_Exercise brief_
Count the lines in the material below that contain the string "Sort", matching case exactly. Give only the number.

_Input rows_
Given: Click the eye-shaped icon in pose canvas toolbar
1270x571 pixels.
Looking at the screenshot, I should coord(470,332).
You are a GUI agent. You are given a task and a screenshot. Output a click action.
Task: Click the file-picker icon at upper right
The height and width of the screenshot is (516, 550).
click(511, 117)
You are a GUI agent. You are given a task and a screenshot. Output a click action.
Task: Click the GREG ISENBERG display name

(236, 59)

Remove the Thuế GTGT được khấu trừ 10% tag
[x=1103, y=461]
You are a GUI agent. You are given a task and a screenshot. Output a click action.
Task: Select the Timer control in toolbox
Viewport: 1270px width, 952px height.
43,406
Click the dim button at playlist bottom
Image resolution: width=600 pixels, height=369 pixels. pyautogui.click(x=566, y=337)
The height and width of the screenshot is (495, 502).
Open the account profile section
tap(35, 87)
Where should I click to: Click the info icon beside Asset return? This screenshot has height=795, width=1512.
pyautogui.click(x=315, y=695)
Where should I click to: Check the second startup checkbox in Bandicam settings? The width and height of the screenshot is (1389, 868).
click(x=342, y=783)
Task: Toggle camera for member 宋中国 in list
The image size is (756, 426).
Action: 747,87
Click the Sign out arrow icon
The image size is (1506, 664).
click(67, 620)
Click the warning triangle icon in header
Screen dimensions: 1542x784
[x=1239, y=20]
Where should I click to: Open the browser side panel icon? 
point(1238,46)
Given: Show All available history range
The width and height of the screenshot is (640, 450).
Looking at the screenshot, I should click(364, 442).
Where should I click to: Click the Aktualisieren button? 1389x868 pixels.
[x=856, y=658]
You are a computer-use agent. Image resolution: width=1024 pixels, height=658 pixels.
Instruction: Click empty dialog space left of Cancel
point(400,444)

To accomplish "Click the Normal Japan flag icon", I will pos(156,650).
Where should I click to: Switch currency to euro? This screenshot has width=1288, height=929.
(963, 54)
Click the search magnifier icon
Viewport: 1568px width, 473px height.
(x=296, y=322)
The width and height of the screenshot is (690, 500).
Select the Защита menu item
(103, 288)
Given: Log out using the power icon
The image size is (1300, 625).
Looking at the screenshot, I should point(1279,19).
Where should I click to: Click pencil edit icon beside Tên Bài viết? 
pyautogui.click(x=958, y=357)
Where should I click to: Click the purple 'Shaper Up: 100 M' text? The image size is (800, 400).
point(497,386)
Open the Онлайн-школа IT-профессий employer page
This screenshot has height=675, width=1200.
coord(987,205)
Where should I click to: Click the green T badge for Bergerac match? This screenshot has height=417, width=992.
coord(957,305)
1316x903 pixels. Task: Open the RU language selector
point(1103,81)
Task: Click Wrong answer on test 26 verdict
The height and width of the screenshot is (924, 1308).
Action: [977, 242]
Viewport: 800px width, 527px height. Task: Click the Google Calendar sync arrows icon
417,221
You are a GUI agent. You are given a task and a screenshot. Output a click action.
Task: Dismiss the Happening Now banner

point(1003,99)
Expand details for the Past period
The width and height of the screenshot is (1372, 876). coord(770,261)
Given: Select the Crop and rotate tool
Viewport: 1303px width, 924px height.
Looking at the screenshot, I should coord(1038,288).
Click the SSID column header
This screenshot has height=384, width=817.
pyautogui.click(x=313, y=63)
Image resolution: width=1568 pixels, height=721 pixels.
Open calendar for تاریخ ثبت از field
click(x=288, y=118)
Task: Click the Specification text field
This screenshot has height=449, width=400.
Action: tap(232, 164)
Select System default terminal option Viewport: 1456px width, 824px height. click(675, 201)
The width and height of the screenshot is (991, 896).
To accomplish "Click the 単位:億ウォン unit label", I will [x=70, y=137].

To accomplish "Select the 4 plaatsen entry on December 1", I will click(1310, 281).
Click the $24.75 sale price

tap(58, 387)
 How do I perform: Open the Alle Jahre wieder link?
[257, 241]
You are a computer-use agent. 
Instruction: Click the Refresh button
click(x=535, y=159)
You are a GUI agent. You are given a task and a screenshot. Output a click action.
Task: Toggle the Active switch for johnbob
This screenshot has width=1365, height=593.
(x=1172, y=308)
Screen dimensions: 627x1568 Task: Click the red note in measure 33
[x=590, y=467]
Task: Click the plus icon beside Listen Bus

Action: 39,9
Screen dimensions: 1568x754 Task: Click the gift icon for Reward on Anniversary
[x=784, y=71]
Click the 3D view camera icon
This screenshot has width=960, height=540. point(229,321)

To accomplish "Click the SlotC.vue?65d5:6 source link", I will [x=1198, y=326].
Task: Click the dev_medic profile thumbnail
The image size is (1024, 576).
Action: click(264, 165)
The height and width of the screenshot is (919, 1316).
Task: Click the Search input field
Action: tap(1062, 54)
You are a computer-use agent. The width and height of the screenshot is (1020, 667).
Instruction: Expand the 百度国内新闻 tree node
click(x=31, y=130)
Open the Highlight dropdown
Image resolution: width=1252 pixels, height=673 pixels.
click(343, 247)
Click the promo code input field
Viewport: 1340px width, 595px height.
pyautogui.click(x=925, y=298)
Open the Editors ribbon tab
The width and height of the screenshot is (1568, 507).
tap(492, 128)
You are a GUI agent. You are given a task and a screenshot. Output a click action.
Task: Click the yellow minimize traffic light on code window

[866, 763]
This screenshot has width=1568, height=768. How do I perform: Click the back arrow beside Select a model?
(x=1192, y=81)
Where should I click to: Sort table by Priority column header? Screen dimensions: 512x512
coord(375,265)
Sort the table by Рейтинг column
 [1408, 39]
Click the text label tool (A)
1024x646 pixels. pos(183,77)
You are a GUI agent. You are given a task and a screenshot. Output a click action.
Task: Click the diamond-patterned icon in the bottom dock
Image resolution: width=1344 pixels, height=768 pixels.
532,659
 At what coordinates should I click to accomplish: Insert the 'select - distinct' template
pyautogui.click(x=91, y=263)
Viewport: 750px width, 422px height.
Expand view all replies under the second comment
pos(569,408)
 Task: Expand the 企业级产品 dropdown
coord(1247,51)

_Answer_
2